The United States Supreme Court has interpreted Fed.R.Civ.P. 41(b) to allow involuntary dismissals by federal courts where there was no motion by the defendant. Link, 370 U.S. at 630, 82 S.Ct. 1386. The Supreme Court held:

We do not read Rule 41(b) as implying any such restriction. Neither the permissive language of the Rule—which merely authorizes a motion by the defendant—nor its policy requires us to conclude that it was the purpose of the Rule to abrogate the power of courts, acting on their own initiative, to clear their calendars of cases that have remained dormant because of the inaction or dilatoriness of the parties seeking relief. The authority of a court to dismiss sua sponte for lack of prosecution has generally been considered an "inherent power," governed not by rule or statute but by the control necessarily vested in courts to manage their own affairs so as to achieve the orderly and expeditious disposition of cases.

Id. at 630-31, 82 S.Ct. 1386. The federal rule is similar to our state rule.

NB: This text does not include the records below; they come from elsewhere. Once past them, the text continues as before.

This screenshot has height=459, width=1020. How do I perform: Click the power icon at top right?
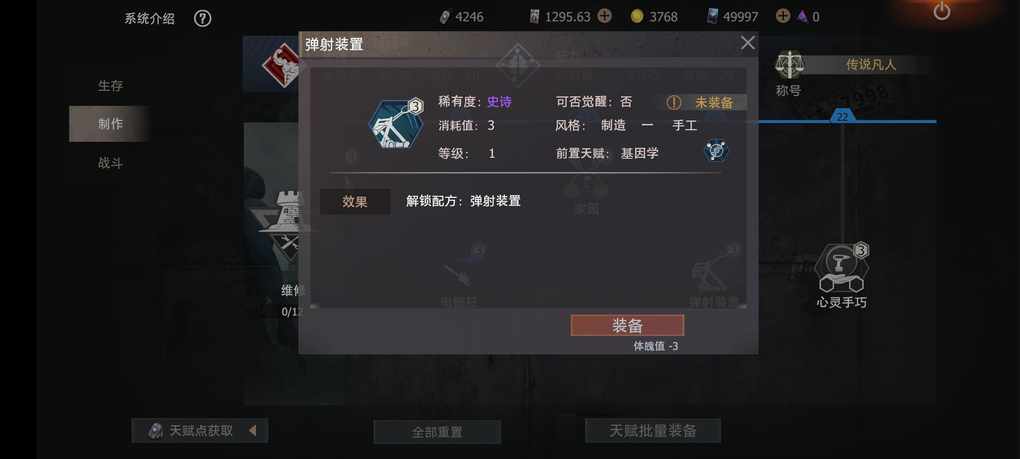tap(941, 11)
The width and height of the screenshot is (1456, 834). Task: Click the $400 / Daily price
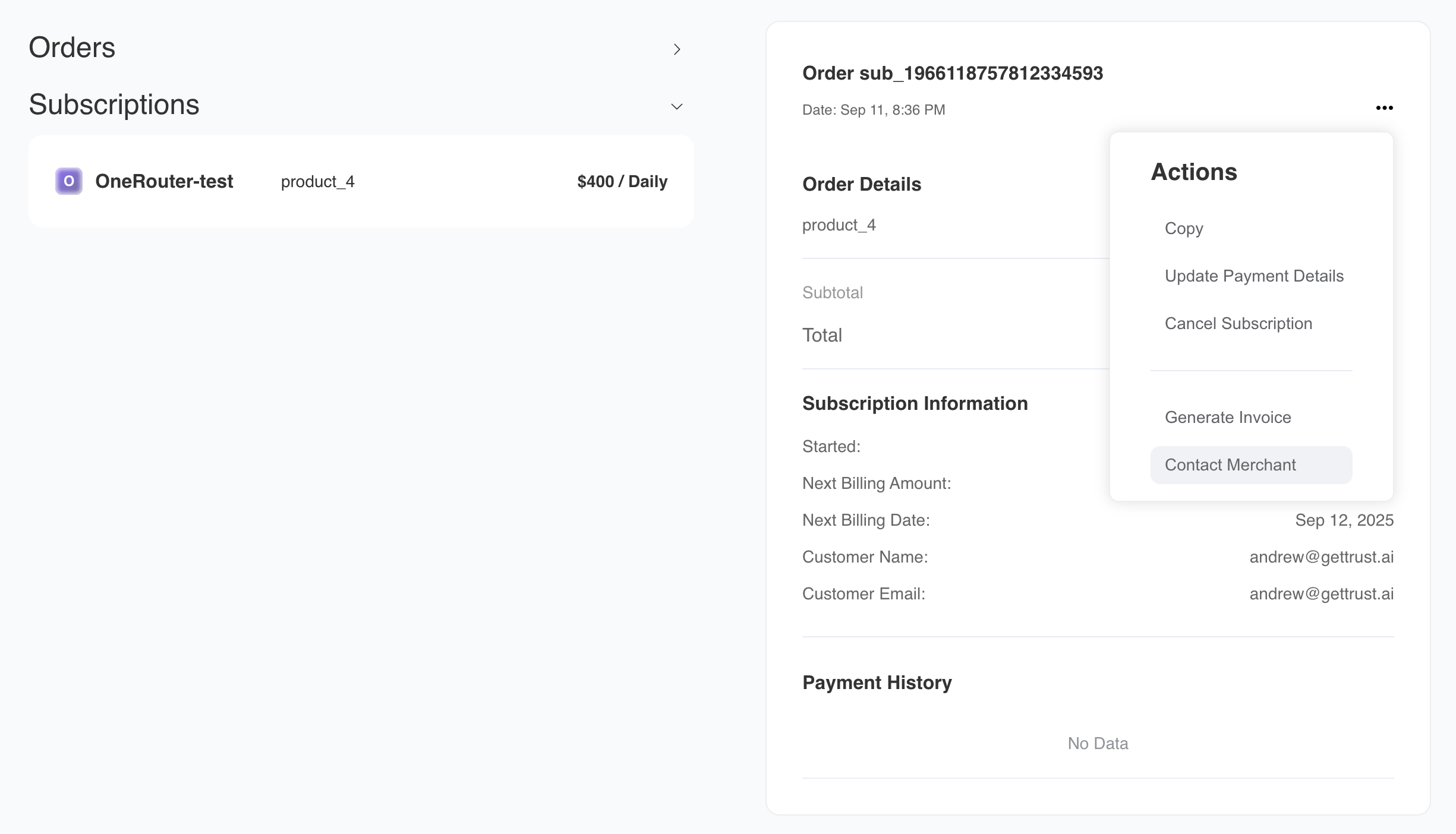tap(622, 181)
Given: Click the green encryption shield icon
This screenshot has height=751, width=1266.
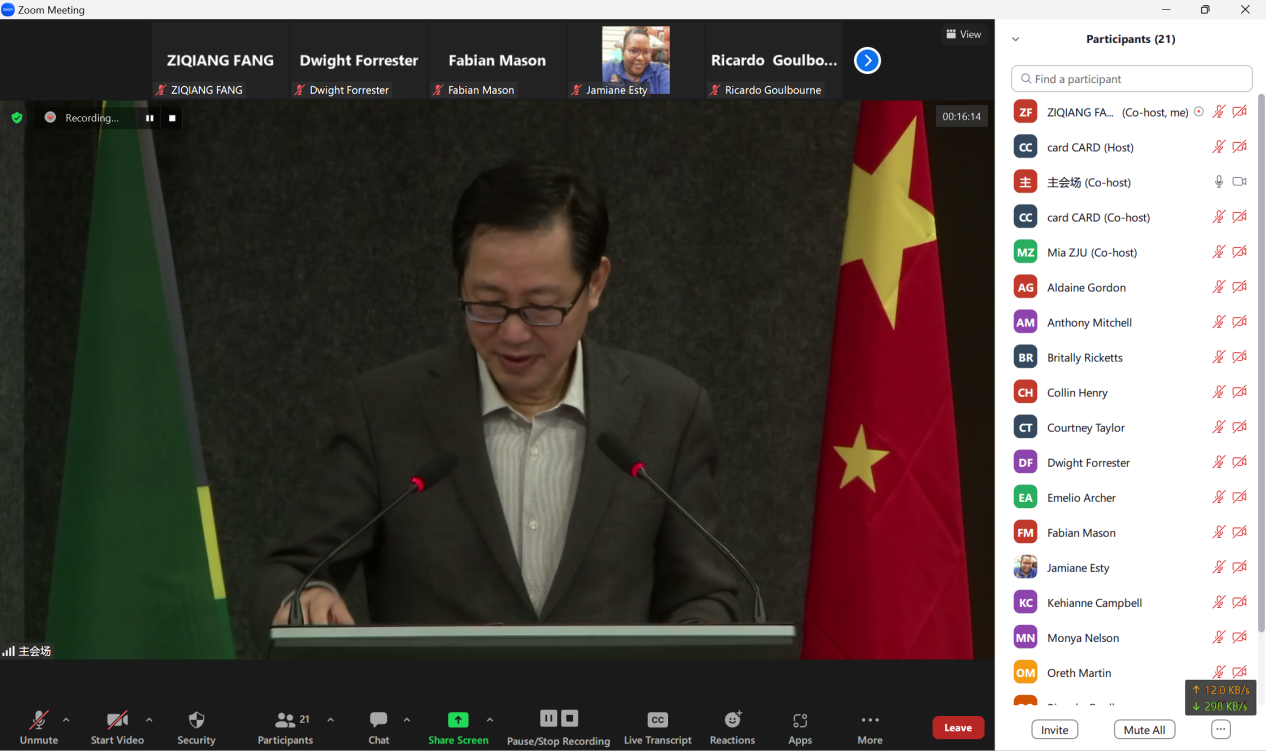Looking at the screenshot, I should tap(17, 118).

¶ 11. The Supreme Court also discussed the fundamental due process requirements of being heard and of notice being given of such a dismissal. Link, 370 U.S. at 632, 82 S.Ct. 1386. The Court stated that every order entered without notice given did not violate due process. Id. "The adequacy of notice and hearing respecting proceedings that may affect a party's rights turns, to a considerable extent, on the knowledge which the circumstances show such party may be taken to have of the consequences of his own conduct." Id. The Court also found "when circumstances make such action appropriate, a District Court may dismiss a complaint for failure to prosecute even without affording notice of its intention to do so or providing an adversary hearing before acting." Id. at 633, 82 S.Ct. 1386.

¶ 12. On the sole issue of whether a trial court may unilaterally dismiss a petition for lack of prosecution, this Court holds that although Jackie had not filed a motion to dismiss, the trial court was within its discretion to raise sua sponte the issue of dismissing the petition for lack of prosecution. This case, which was originally set for trial on September 28, 1989, was continued eighteen times until April 24, 1992. After 1992, no action was taken until DHS filed its petition in 1999, seven years and seven months later. This matter had been on the docket for over ten years before DHS filed its petition. While a trial court would ordinarily be acting within its discretion when dismissing a petition for lack of prosecution,...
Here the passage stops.